I recently received a 5-years ESP in the category Financial Investments Advisor (Critical Skill List). It states you need to secure a job in this position within a year, from first date of entry in SA!

I wish to inquire:

1. Does ESP lead to PR? 

2. Is having a job in SA must before applying for PR (if eligible under ESP)? 

3. Does your job title have to exactly match the Critical Skills title, or this more of a broad category?

4. To whom can one email in DHA an offer letter + contract for validation whether a job offer falls under one's permit conditions.

I don't want to quit my current job and take up an offer in SA only to be told by DHA that the job title does not fall under FIA and have violated permit conditions!

Thank you


----------



## mawire (Jan 27, 2018)

shayanaslam said:


> Greetings
> 
> I recently received a 5-years ESP in the category Financial Investments Advisor (Critical Skill List). It states you need to secure a job in this position within a year, from first date of entry in SA!
> 
> ...


1. Yes
2. Depends, if you studied in South Africa you can use Gigaba's 2014 waiver
3. Broad catergory
4. [email protected]


----------



## shayanaslam (Feb 21, 2017)

Thank you Mawire, great insights.

I did graduate from a SA tertiary institute in 2016 with a Master degree.

I have read the Gigaba's directive dated 21-Apr-2016. It waives three requirements for students when applying for PR. So less burden of proof. 

Though it does not touch upon whether the graduate should be employed or not at the time of the PR application.
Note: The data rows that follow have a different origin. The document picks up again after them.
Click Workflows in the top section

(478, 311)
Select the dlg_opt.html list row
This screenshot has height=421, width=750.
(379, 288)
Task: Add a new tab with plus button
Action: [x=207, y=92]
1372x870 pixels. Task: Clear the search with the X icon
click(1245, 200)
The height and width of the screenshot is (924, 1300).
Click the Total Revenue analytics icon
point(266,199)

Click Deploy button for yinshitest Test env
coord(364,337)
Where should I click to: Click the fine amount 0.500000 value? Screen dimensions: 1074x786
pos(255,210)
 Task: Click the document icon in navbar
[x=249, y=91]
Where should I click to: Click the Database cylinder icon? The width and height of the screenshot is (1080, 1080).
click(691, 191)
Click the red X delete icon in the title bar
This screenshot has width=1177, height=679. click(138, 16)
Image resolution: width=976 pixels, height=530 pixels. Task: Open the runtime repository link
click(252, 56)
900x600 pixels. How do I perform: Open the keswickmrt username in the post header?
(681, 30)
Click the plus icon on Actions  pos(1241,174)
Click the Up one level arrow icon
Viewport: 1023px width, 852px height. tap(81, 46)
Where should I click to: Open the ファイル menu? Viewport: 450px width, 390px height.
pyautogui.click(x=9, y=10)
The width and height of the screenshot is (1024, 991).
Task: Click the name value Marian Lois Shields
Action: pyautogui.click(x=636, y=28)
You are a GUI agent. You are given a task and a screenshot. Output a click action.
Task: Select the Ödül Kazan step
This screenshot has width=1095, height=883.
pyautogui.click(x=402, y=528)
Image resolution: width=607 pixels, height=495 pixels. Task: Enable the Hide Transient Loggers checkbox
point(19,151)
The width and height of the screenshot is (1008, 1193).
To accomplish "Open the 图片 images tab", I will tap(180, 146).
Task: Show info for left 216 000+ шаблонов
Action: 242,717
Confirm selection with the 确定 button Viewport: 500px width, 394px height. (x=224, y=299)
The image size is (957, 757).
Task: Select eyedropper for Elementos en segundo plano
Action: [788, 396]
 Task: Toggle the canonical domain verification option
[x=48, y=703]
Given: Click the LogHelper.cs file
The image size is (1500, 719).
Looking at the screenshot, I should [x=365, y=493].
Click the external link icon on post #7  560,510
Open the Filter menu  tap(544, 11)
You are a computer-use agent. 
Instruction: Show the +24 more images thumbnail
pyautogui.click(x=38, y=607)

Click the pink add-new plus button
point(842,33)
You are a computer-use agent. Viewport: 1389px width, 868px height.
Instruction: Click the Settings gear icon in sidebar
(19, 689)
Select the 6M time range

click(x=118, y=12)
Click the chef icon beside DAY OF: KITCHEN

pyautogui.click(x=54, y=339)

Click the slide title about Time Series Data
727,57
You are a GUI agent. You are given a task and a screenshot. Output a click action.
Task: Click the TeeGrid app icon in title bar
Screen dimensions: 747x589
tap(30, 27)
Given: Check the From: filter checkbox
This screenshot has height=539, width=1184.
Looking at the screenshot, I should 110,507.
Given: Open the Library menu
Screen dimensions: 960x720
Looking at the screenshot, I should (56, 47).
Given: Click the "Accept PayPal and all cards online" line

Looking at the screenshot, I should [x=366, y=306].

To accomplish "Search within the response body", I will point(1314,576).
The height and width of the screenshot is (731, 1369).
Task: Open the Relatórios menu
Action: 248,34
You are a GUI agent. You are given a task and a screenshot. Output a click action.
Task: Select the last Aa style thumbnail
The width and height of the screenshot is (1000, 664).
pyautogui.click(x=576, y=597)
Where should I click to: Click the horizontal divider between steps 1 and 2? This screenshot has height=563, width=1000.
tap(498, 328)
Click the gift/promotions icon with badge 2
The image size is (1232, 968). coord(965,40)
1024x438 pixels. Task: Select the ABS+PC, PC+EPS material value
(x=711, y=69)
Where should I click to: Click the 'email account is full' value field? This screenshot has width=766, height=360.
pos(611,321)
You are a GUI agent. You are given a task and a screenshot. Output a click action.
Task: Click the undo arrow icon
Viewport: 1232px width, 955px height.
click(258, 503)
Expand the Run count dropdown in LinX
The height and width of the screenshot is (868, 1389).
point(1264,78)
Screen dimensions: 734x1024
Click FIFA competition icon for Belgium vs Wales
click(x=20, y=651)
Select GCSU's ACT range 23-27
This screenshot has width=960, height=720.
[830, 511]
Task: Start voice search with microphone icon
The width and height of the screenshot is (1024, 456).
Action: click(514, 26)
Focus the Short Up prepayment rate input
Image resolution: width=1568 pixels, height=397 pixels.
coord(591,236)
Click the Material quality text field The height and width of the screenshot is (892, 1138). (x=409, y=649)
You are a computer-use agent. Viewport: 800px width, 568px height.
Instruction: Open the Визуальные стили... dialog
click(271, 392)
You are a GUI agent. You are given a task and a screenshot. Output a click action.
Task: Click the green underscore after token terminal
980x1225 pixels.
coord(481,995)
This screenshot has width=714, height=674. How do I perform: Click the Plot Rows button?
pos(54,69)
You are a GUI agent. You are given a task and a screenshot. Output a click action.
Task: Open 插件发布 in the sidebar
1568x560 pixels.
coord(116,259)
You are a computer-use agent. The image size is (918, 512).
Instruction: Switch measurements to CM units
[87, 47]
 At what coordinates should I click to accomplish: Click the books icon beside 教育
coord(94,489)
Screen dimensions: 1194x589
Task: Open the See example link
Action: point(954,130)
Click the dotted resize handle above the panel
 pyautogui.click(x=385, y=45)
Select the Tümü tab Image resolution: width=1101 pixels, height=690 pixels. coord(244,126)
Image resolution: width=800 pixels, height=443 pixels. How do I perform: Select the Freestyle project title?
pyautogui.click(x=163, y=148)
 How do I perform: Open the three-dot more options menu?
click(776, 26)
Would you know of any case that a graduate who was in SA, has a skills TRV, and was not employed at the time when the PR application was made and received it?


----------



## Goat20 (Jun 24, 2019)

shayanaslam said:


> Thank you Mawire, great insights.
> 
> I did graduate from a SA tertiary institute in 2016 with a Master degree.
> 
> ...


This is very tricky. I recently applied for my PR using thr Waiver. Contract of employment & confirmation from employer were mandatory required documents. But give it a shot


----------